De oude man naast me had een kaartje met korting gekocht maar hij had geen kortingskaart.
De conducteur zei dat dat niet zo mooi was. De oude man zei dat hij al die knopjes van zo'n automaat maar ingewikkeld vond en dat hij ze blijkbaar verkeerd had ingedrukt. Hij staarde even vertwijfeld en zichtbaar slechtziend naar zijn kaartje.
De conducteur zuchtte en vroeg zich af of hij deze man ging geloven.
"Maar ik heb een kortingskaart", zei ik, "en deze meneer reist met mij mee."
De conducteur keek naar mij. Even dacht ik dat hij boos zou worden, maar hij was goedgemutst en zei dat het al in orde was.
Hoe anders zou dat gaan onder een dictatoriaal bewind, dacht ik.

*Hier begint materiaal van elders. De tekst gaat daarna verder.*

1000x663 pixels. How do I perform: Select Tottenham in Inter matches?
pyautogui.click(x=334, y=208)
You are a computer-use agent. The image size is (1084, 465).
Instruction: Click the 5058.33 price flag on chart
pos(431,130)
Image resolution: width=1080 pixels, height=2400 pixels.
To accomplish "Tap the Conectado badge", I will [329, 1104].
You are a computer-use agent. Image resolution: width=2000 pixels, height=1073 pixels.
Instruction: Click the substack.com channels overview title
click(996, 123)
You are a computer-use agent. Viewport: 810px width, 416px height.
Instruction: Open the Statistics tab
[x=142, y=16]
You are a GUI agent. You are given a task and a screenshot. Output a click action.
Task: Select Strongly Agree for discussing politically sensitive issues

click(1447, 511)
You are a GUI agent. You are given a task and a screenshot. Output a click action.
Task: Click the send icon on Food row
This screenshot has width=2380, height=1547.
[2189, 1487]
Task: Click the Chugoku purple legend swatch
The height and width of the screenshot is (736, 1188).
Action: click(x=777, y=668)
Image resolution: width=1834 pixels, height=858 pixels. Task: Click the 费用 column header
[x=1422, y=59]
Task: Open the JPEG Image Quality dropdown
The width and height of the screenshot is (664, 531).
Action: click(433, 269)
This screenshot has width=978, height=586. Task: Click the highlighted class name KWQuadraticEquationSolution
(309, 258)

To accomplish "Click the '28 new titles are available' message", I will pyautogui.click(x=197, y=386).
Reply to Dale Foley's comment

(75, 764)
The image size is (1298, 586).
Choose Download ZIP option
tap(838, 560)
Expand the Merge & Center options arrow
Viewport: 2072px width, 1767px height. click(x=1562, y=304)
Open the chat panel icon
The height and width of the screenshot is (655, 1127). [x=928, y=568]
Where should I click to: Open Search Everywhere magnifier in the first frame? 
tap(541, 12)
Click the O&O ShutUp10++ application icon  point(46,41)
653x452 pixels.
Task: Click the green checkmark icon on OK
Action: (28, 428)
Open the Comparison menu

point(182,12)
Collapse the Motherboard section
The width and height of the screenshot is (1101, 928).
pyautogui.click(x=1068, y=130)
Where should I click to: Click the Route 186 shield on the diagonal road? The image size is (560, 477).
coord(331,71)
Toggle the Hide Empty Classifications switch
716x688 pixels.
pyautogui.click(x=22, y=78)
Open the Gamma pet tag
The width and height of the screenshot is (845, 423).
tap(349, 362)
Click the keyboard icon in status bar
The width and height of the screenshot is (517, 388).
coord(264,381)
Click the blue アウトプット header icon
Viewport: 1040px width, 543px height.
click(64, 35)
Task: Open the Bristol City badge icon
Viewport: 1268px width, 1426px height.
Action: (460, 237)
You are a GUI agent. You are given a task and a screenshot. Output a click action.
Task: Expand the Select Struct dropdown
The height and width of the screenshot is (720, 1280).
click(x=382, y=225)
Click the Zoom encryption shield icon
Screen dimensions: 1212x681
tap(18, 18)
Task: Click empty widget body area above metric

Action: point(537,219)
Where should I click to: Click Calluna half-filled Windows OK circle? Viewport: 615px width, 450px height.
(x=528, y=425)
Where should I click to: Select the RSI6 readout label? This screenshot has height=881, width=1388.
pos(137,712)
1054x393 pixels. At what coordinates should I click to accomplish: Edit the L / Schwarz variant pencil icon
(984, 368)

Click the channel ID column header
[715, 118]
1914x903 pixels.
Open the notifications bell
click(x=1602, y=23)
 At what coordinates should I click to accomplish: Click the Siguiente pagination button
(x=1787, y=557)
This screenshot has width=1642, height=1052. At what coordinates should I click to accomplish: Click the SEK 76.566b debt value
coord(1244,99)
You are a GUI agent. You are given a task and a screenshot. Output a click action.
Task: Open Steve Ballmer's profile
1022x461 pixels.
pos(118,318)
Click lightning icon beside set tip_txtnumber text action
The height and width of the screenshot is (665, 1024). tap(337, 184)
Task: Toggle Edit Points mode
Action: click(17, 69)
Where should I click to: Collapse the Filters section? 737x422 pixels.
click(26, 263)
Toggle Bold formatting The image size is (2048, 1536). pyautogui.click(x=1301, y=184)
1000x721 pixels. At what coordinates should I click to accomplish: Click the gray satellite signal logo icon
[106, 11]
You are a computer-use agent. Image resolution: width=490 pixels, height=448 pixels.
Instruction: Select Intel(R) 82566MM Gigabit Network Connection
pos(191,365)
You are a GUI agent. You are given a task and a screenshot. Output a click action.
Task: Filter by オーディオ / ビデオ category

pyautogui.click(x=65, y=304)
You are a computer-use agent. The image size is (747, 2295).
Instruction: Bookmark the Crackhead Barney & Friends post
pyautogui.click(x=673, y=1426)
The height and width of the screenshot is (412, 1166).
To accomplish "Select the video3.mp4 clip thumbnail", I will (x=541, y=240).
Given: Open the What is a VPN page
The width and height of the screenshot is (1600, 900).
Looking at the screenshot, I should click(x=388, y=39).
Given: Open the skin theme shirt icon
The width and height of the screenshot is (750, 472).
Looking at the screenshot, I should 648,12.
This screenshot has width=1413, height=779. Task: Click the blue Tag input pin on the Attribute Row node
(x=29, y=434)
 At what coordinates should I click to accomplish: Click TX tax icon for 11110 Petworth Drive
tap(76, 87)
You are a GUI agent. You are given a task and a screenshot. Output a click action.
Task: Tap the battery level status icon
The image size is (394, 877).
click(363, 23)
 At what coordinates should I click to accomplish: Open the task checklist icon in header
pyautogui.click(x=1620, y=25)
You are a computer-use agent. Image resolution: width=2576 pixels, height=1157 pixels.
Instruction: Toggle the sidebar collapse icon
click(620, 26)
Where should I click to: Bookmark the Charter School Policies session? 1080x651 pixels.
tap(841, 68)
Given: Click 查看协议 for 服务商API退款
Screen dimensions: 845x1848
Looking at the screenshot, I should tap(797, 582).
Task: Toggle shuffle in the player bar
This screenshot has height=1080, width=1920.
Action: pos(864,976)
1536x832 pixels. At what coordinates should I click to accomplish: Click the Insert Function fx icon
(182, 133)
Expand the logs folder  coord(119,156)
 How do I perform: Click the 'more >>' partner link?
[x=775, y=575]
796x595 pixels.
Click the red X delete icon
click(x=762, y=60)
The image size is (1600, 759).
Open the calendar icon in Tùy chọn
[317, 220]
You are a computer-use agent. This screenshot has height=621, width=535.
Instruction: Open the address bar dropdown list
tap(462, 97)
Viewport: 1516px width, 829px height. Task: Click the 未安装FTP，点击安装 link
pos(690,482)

Een politiestaat, waar dergelijke grappen eenzame opsluiting in een cel betekenen. Een land in oorlogstijd, niemand te vertrouwen, behalve conducteurs ook zeker geen medereizigers.
Ik voelde me blij met mijn goede daad. Zo makkelijk, en toch zo bevredigend. Ik was gelukkig met het feit dat ik in Nederland woonde, waar conducteurs en oude mannen dit soort dingen begrijpen en waarderen.
Ik zat helemaal klaar voor het bedankje van de oude meneer naast me, die ik gered had van een fikse boete.
De oude meneer naast me zweeg.
Hij ging niet eens echt voor me opzij toen ik er in Utrecht uit moest.